En contre-point de musiques souvent entrainantes, les textes abordent des thèmes pas toujours légers : le doute, la rupture, être étranger à l’autre. Évoquant la maladie d’Alzheimer et la perte de la mémoire, Hope n’a rien du titre tout à fait joyeux qu’il semble être. Dans Tu me manques (pourtant tu es là), "le constat est sévère", sourit même mister Roussel, mais cette ballade interprétée en duo avec une Vanessa Paradis magnétique, n’est jamais tout à fait sombre. Et c’est pareil pour N’être personne et Début, où l’espoir jaillit toujours… à la fin.

Ceux qui aimaient ses tubes rêches seront déçus par un côté assez accrocheur. Mais Gaëtan Roussel n’en reste pas moins l’un des meilleurs artisans de la chanson française à tendance rock. Celui qui avait entièrement produit et écrit la plupart des morceaux de Bleu Pétrole, le dernier album d’Alain Bashung avant sa mort, attache depuis longtemps un soin particulier à la production de ses chansons, s’entourant d’orfèvres en la matière. Cette fois-ci, c’est Antoine Gaillet (M83, Julien Doré, Miossec...) qui a donné la touche finale à ce disque bien coloré.

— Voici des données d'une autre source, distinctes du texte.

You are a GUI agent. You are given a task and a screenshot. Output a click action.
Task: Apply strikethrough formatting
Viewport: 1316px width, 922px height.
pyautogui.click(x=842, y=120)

Louise Attaque, une reformation encore fraîche

Comme pour Lady Sir, le duo formé avec l’actrice Rachida Brakni, il faudra voir le chanteur sur scène, où il est désormais un véritable performer. À ce propos, il concède : "Avec Louise Attaque, c’est vrai qu’on a mis longtemps à éclore, à lever la tête. En 2013, j’ai fait une création aux Francofolies de La Rochelle, autour du disque de Bashung, Play Blessures. Je n’avais pas de guitare et, il y a autre chose qui s’est passé. Je me suis dit que je pouvais vivre la scène différement, plus comme un "chanteur". Plus je suis libre de ma guitare, plus je suis heureux maintenant. Et puis, j’aime bien être entertainer, ça ne change pas mon propos et ça m’aide. Je ne suis pas un danseur mais je bouge !"

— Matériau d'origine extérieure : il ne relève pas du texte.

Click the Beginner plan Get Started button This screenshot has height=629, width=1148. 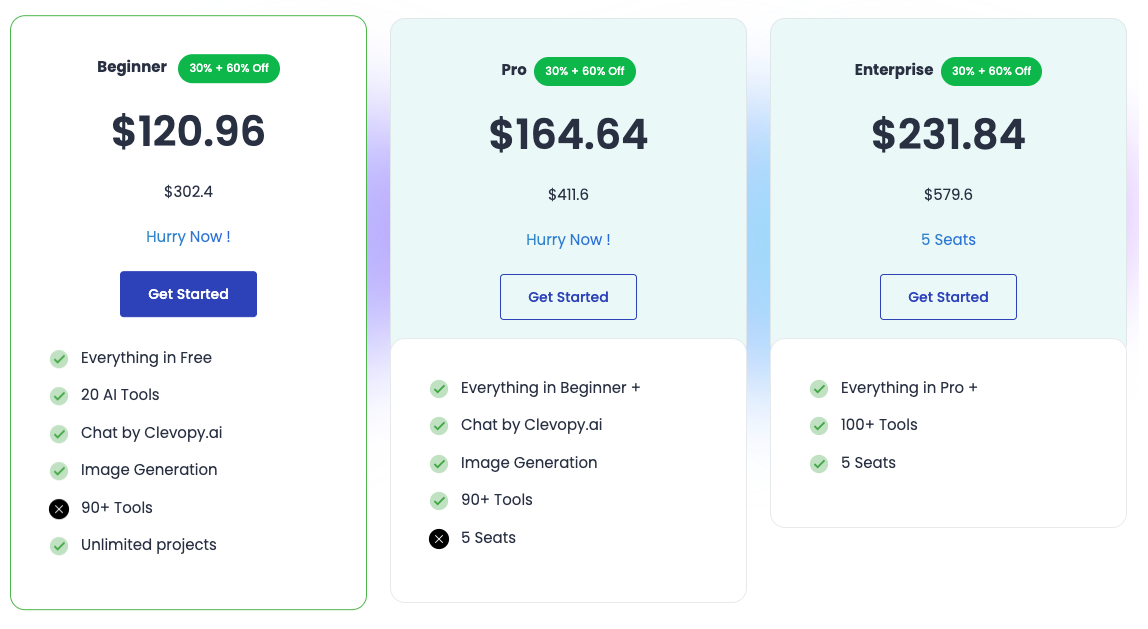click(188, 294)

La reformation de Louise Attaque intervenue il y a deux ans, est encore fraîche pour tout le monde. Elle a mis du baume au cœur de son leader. Reparti à trois sans son batteur originel, le groupe avait signé un album très tenu, et poursuivi une tournée, où il semblait réconcilié avec ses premiers tubes, Léa, J’temmène au vent ou Ton invitation, qui ont longtemps éclipsé tout le reste. "On s’est aperçu que ce n’était pas si compliqué de faire se cotoyer des chansons d’aujourd’hui et les chansons d’il y a vingt ans. Les gens étaient tellement bienveillants, qu’il n’y avait plus qu’à le vivre. D’ailleurs, aujourd’hui, Louise Attaque, c’est un sujet sur lequel on est très détendu et décomplexé. On pourrait refaire une chanson demain, ne rien faire pendant dix ans, ou remonter sur scène dans trois ans, peu importe. On a bien balisé le sujet pour rendre ça possible", assure-t-il.

À bientôt 46 ans, Gaëtan Roussel reste très modeste. Désormais auteur et, à ses heures, animateur de radio, il devrait continuer longtemps d’écrire des chansons très populaires pour lui comme pour les autres.